Jillian C. York writes a short thread on looking presentable for video calls.
Some pro-tips, from an actual pro (not the @nytimes), on how to quickly look presentable when presented with a surprise video call:
— i’m just a girl living in captivity (@jilliancyork) March 27, 2020
This reminded me of a passage in Infinite Jest where David Foster Wallace describes the phenomenon of Video-Physiognomic Dysphoria, the anxiety at having to present yourself on a video call.
But the real coffin-nail for videophony involved the way callers’ faces looked on their TP screen, during calls. Not their callers’ faces, but their own, when they saw them on video. It was a three-button affair, after all, to use the TP’s cartridge-card’s Video-Record option to record both pulses in a two-way visual call and play the call back and see how your face had actually looked to the other person during the call. This sort of appearance- check was no more resistible than a mirror. But the experience proved almost universally horrifying.
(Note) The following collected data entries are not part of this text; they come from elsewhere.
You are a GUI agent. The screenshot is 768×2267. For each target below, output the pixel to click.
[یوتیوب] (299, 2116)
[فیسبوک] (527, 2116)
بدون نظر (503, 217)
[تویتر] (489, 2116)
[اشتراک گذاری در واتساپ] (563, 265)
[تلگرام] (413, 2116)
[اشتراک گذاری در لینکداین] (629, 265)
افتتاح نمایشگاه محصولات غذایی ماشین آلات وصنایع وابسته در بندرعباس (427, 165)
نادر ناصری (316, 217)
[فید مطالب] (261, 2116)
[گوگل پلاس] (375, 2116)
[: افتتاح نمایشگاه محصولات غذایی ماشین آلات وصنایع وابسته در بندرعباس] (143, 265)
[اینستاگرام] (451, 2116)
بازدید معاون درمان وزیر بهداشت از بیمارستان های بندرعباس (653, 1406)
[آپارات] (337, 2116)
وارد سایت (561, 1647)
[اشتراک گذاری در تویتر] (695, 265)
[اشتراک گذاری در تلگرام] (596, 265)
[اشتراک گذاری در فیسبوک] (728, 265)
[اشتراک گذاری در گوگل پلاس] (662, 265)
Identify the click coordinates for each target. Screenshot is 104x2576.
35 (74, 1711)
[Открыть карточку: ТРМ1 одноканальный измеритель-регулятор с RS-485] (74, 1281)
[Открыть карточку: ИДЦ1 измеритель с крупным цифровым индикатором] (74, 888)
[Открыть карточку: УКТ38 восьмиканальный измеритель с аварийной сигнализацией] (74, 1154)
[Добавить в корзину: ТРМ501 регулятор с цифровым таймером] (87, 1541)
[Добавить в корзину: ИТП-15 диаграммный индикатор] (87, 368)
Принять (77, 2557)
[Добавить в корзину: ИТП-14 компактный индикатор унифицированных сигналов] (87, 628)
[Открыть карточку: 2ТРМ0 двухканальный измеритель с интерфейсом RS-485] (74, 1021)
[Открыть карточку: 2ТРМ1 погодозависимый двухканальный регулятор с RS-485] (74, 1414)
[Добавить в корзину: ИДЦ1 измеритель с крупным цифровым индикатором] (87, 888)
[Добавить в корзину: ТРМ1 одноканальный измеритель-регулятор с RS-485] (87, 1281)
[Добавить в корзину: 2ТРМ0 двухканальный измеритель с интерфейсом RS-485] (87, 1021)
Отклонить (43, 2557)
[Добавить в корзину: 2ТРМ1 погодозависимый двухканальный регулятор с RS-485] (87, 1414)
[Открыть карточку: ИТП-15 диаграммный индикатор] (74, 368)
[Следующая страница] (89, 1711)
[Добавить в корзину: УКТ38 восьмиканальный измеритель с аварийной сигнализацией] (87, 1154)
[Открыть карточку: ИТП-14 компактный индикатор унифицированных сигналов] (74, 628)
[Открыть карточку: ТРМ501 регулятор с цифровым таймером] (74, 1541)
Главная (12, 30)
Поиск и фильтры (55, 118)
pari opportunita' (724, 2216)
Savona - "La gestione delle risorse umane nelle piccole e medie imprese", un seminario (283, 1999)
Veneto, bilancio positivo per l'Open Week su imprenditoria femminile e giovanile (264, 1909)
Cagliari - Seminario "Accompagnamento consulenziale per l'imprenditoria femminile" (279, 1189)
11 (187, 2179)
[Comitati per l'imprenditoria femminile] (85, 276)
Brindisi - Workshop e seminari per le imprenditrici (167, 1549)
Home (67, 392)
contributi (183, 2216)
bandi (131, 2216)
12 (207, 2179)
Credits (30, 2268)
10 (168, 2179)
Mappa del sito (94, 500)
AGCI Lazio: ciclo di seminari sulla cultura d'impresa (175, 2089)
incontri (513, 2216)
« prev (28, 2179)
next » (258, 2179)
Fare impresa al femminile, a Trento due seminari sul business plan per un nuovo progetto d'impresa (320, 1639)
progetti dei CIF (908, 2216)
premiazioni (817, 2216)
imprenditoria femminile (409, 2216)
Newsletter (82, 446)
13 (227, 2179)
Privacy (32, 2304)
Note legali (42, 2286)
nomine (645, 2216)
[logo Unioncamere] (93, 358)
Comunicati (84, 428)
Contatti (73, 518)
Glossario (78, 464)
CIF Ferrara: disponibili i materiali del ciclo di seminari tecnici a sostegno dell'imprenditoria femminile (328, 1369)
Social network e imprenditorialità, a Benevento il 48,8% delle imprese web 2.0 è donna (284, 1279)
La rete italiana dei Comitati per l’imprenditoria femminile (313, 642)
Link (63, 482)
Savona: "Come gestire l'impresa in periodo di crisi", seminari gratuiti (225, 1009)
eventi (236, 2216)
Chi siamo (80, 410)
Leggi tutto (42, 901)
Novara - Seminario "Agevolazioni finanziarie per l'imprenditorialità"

In his dystopia, an industry catering to people’s vanities rises in response, allowing people to present stylised versions of themselves through masks and dioramas. Eventually, everyone realises that audio-only phone calls are just better.
The full sequence, in its glorious Wallace verbosity, is here.
Infnite Jest was published in 1996. Until recently I thought that this technological prediction was pretty much spot-on. Video calls have been around for years, but few people prioritise them over telephone conversations… for precisely the social awkwardness Wallace describes.
In fact, in recent years, I would say that the trend has been in the opposite direction. Its not ‘Skyping’ (as the verb used to be called) that is causing the demise of the phone call, but text messaging. Many people report an aversion to telephone calls when an asyncronous email or text message can usually get the job done.
The COVID19 crisis has clearly brought a renewed interest in domestic video conferencing. The stock price of Zoom has doubled since December (ZM on NASDAQ was 68.93 on 2 Dec 2019, and 149.05 on 27 March 2020). I wonder how much of that uptake will stick once (or, if) things go back to normal?